His letter: a rusted scar with neatfolding wings, flapping angelus, muscle at the index. Begin again with a story of one's own. His memory played him into the last trick; he was elated and forgot that this was his own funeral. Moist sinew turning cardinal north. There's no influx. Thy books . . . He tells me he's learnt that Oscars were designed in the nineteen thirties.
I'm trying to write mean but it just won't come . . . Tithe, a tenth part, an indefinitely small part . . . the 1930s . . . I don't want that hair all over me . . .
And the heavens stretch lemon yellow. He does not produce a world of expression. To seek fantastic prey, that's where they're all going. I rather hope those mills will go bankrupt. I can hear something breathing, the rise and fall, the cadence of breath. It's me. Retiming the atonal self within random coordinates: a cage of rotting cob, one goat, a book bound with moth wings, spent shells, dead smoke plumes rising from red-tiled roofs, tank tracks—all hard indices of this economy. Against nature, against technic; his own age's intellectual poverty: bitter spectacle and base aspirations further intensified.
The guilt-ridden voyeur is traditionally a political conservative, and thinks like the rain . . .
A human buffer zone. An overflow, human storm drains leaching an extraordinary dystopia. Now for the usual question - Which punishment would be better? Under the gallows he can begin a new story of his own. A large percentage of the city's structures had to be flattened, at the storm's end over one hundred thousand were left without shelter. What a strange genealogy. But he had made a contract. If he should fail to repay he would substitute something else that he possessed, something he had control over; for example, his body, or even his life.
I'll volunteer. Take me up to Mars, I've had enough. Up there mass average, it seems, is a constant. It's not enough to take samples: hold a symposium, invite people to speak, invite utterance. I never arrived. The average mean is really mean. That I have two hands is an irreversible belief; double bill, brief encounters in running time. Sun weak and oblique. Multiple attains on the linen, the sheets and pillowcases, proof of uninterrupted menses and liverish copulation. Looks like withdrawal. Resident saints cluster and bilocate; they were some years without opening their eyes. The north initiates hostilities. Chance dictates. A big crowd of people is chased by a cloud. At some point you'll have to start taking things seriously, learn to be alone. I think he's going to exit through the window, and this time he's never coming back. But certainly he won't be aware of it, the act. He says it's like the whole universe just bifurcated. More visitors. It was so obvious to me now, so simple to see. I know that that's a tree. Centred. I'm not listening. You'll see.

I'm burdened with residual knowledge of many things. How I was; how I am. Written out. Why did I come? You didn't ask for me. It feels like an invasion of something. Take a seat. Invisible droplets in the air mingle with blood aerosol. Dust moved by soul; the mote in the eye, the scent in the air, the shriek in the playground. But weariness is a kind of madness, and there are times when the only feeling I have is one of mad revolt, with feet of clay: I am moving toward love.
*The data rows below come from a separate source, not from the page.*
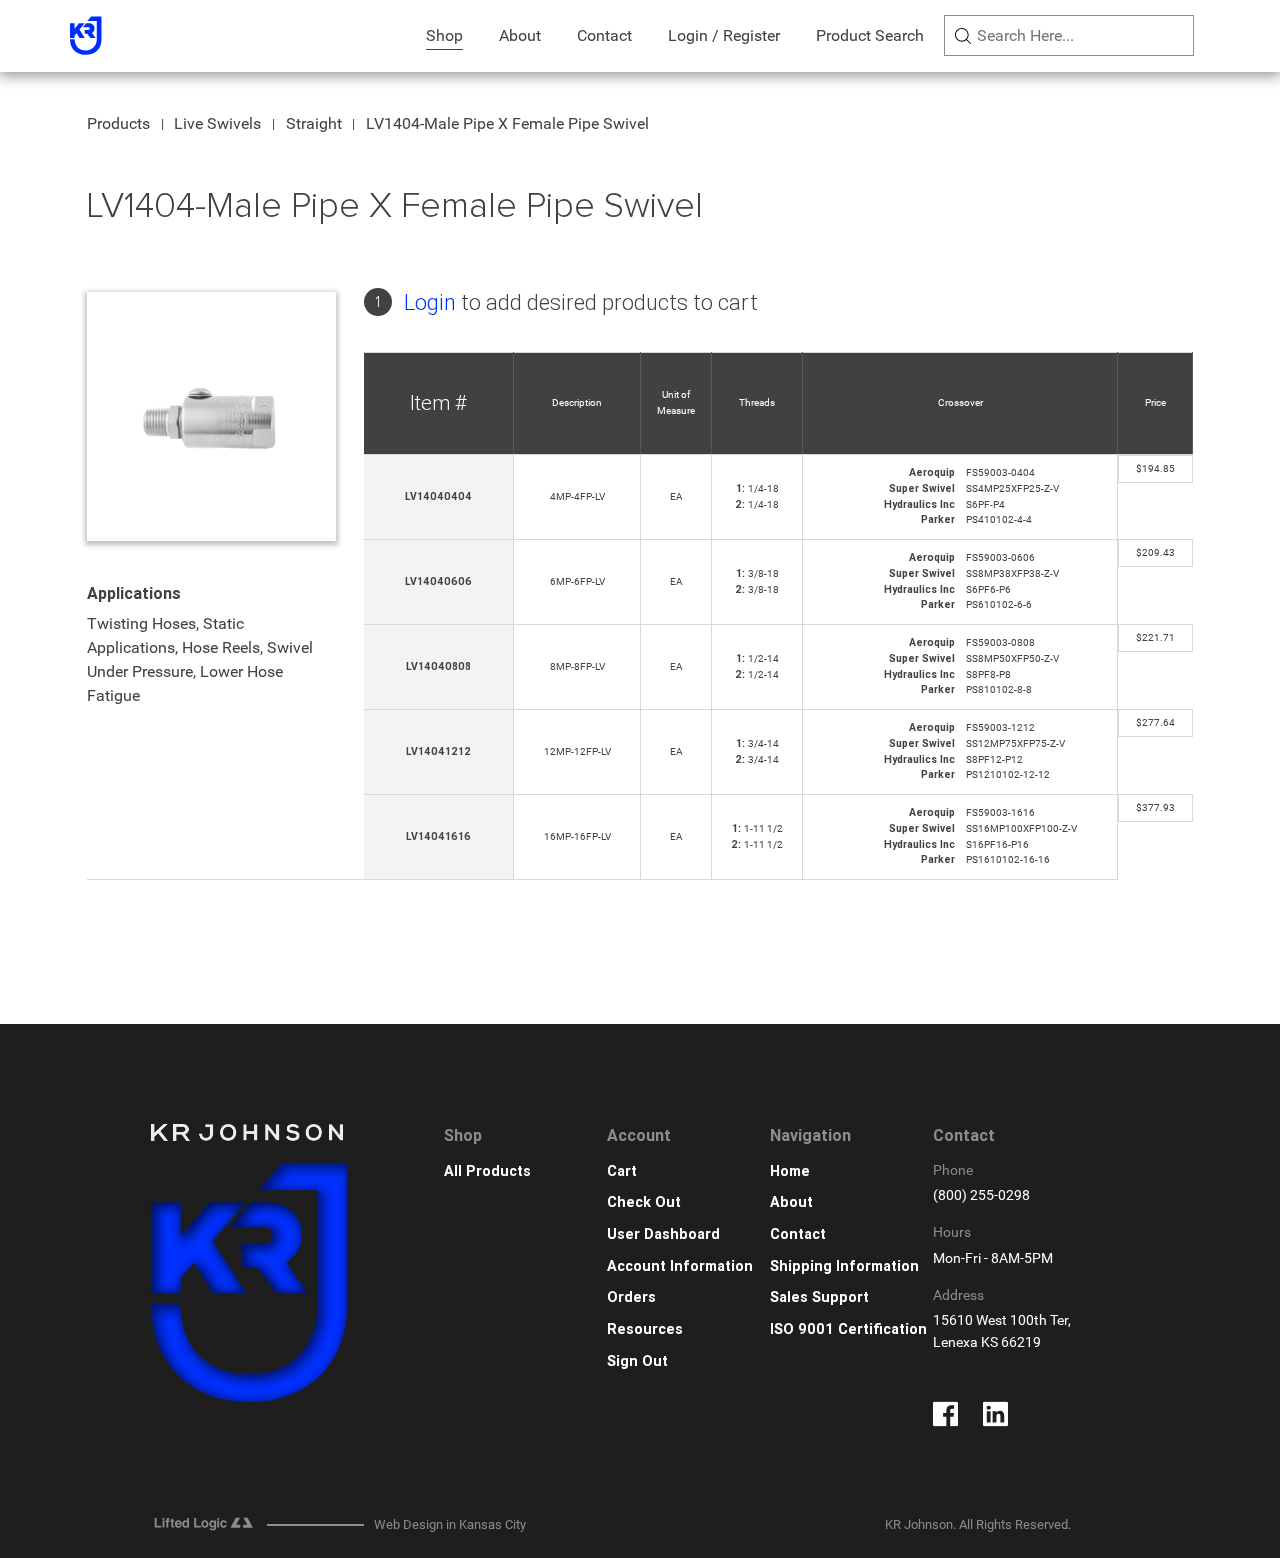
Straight (314, 123)
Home (790, 1171)
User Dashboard (663, 1234)
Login (430, 302)
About (520, 35)
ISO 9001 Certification (848, 1329)
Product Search (870, 35)
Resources (645, 1329)
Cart (622, 1171)
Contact (604, 35)
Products (118, 123)
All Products (487, 1171)
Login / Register (724, 35)
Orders (631, 1297)
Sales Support (819, 1297)
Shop (444, 35)
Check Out (644, 1202)
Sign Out (637, 1361)
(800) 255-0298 (981, 1195)
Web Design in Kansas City (450, 1524)
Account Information (680, 1266)
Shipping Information (844, 1266)
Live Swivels (217, 123)
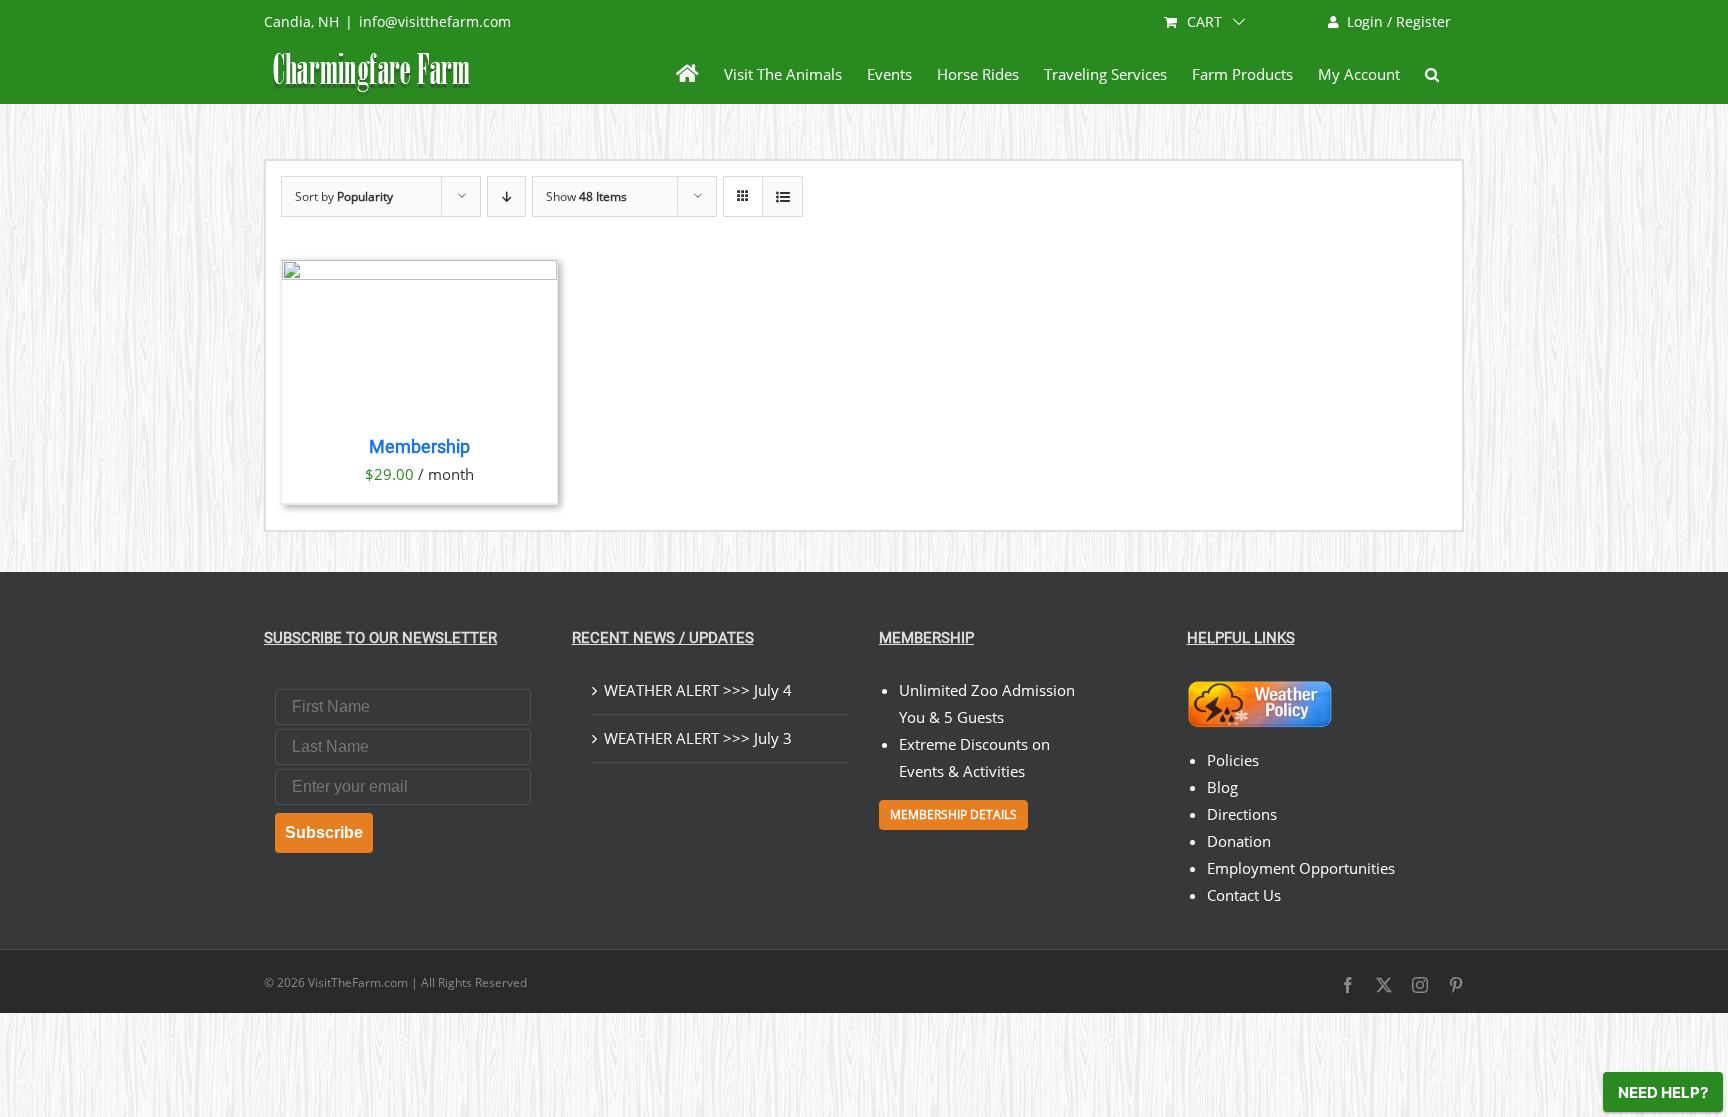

This is what I though on that particular day.

*

We could use some of your vitriol around here, that petrol emotion: marches turning to riots, riots boiling to intercommunal warfare. Specials lose control. The descent. Say it—all writ out. Let's start for sure, none of your falsity: it's 20_, a transit camp, a cameo for west Europeans. It's incorrect to say that a will to falsehood is central to him: he acts as a social catalyst. A rust chute empties to the sea. Rust funnel and vertigo, with orderly signs etched into a hard nothing. Below, the uncounted steps. Nothing illustrates this more clearly.
The unnameable white
pebble place on a boulder.
The rust chute. The sea.
A crack in a large glass, darkly
(of a savant?)
Nothing of nothing:
1 swirling water, waves, rocks
2 corridors
3 olive trees
4 platform niche (no 563)
5 plaques

I added a white pebble to the scree at his tomb and dislodged half the pile. I left it where it scattered. I thought of picking them all up, but I'd had my fill of hommaging. Where's the beach? I'd had enough—it was cold and I was hungry. Everything was shut. I was trapped in another country. The museum was closed; it was the wrong day. It was always the wrong day. Two further goals stand out in retrospect. Why are we ugly. How are we ugly. Sacrifices were helped by the wilderness and the weather.

Now he shrugs his shoulders.

It all seems pretty hopeless to me. I don't see how it can have any basis in law. Amid such opulence I had to make further exchanges (diplomats could study this book with profit). Never assume you'll remember where anything is. That man who sends the missives is a genius, albeit cracked as the looking-glass of a servant. His report runs.
As a symbol of value, precious metal assumes the shape of bullion . . .
After he demanded whether I had a private chamber, whose prospect was away from the public street, I conducted him in to such a room, backwards.

*

A plainly furnished room the background. Prospect: away from the public street. He enters without wiping his shoes (full of snow and dirt) according to the custom. Soft until you look, am I late. A room and an alcove. The light is bright. The window is large, twice as large as any ordinary window. He asks for a little piece of gold. He pulls off his cloak, under which he wears five pieces of gold hanging on silk ribbons, each as large as the inward round of a small trencher. And this gold so far excels mine. Never bet with scared money, through a toric lens, through a dark, glassly.
He granted me to write this out.
Eciton rapax (he writes) one who forages after himself. Neuropter. I'm in a state of rest now. Above me, a moss vault arches.
Is it.
You can't be so sure.

I think that you are well advised to be represented by someone who isn't you.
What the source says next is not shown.